→ **Text passage**
▼

← Back to context

Comment by hopelite

1 day ago

What is the “normal” way? Is that defined in a technical specification? Did you provide the definition/description of what you mean by “normal”?

I would not have expected a language model to perform well on what sounds like a computer vision problem? Even if it was agentic, as you also imply how a five year old could learn how to do it, so too an AI system would need to be trained or at the very least be provided with a description of what is looking at.

Imagine you took an MRI brain scan back in time and showed it to a medical Doctor in even the 1950s or maybe 1900. Do you think they would know what the normal orientation is, let alone what they are looking at?

I am a bit confused and also interested in how people are interacting with AI in general, it really seems to have a tendency to highlight significant holes in all kinds of human epistemological, organizational, and logical structures.

I would suggest maybe you think of it as a kind of child, and with that, you would need to provide as much context and exact detail about the requested task or information as possible. This is what context engineering (are we still calling it that?) concerns itself with.

▲

→ **Information provided**
▼

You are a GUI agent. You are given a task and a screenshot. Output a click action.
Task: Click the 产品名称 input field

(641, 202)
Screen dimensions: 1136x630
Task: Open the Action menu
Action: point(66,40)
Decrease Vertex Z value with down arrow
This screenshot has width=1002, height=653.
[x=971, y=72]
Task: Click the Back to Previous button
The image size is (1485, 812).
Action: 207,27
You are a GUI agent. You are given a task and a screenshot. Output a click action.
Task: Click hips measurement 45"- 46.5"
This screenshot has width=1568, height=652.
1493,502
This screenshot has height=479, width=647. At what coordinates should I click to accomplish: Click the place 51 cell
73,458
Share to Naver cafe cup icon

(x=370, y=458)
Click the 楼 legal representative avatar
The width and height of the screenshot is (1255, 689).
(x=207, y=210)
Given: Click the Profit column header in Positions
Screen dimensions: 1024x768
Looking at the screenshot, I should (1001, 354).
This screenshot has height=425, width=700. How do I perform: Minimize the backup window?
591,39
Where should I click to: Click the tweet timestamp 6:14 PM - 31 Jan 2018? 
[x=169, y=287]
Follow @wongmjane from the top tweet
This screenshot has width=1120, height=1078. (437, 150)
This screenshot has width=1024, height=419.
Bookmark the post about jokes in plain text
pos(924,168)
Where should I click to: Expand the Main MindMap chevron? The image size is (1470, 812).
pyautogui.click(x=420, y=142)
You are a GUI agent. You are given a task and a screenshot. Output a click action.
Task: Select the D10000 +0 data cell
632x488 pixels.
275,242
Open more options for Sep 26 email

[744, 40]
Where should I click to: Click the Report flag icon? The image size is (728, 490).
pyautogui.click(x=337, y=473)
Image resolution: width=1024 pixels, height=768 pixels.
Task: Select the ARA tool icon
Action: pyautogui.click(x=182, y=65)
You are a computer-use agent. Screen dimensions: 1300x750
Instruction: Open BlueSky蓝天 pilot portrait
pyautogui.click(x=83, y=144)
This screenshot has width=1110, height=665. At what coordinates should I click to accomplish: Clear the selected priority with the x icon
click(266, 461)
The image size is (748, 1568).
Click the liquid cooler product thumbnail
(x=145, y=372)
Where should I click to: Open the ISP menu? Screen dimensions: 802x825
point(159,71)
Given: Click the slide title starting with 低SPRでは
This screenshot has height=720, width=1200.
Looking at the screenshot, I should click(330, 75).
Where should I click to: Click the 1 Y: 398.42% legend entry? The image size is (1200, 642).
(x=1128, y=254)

▲

→ **Work request 1**
Answer these about the forum comment on AI and context, one line each:
(a) What kind of problem does the commenter say the task sounds like?
(b) What would be shown to a doctor in the time-travel example, and in which periods?
(c) What name does the commenter give to the practice of supplying as much context and detail as possible?
→ **Work request 2**
Write a continuation of the forum comment on AI and context, starting after its last sentence.
You can leave out the entries; they play no part in what follows here.

→ **Response area 1**
(a) A computer vision problem.
(b) An MRI brain scan, shown to a doctor in the 1950s or maybe 1900.
(c) Context engineering.

→ **Response area 2**
The models absolutely do know what the standard orientation is for a scan. They respond extensively about what they're looking for and what the correct orientation would be, more or less accurately. They are aware.

They then give the wrong answer, hallucinating anatomical details in the wrong place, etc. I didn't bother with extensive prompting because it doesn't evince any confusion on the criteria, it just seems to not understand spatial orientations very well, and it seemed unlikely to help.

The thing is that it's very, very simple: an axial slice of a brain is basically egg-shaped. You can work out whether it's pointing vertically (ie, nose pointing to towards the top of the image) or horizontally by looking at it. LLMs will insist it's pointing vertically when it isn't. it's an easy task for someone with eyes.

Essentially all images an LLM will have seen of brains will be in this orientation, which is either a help or a hindrance, and I think in this case a hindrance- it's not that it's seen lots of brains and doesn't know which are correct, it's that it has only ever seen them in the standard orientation and it can't see the trees for the forest, so to speak.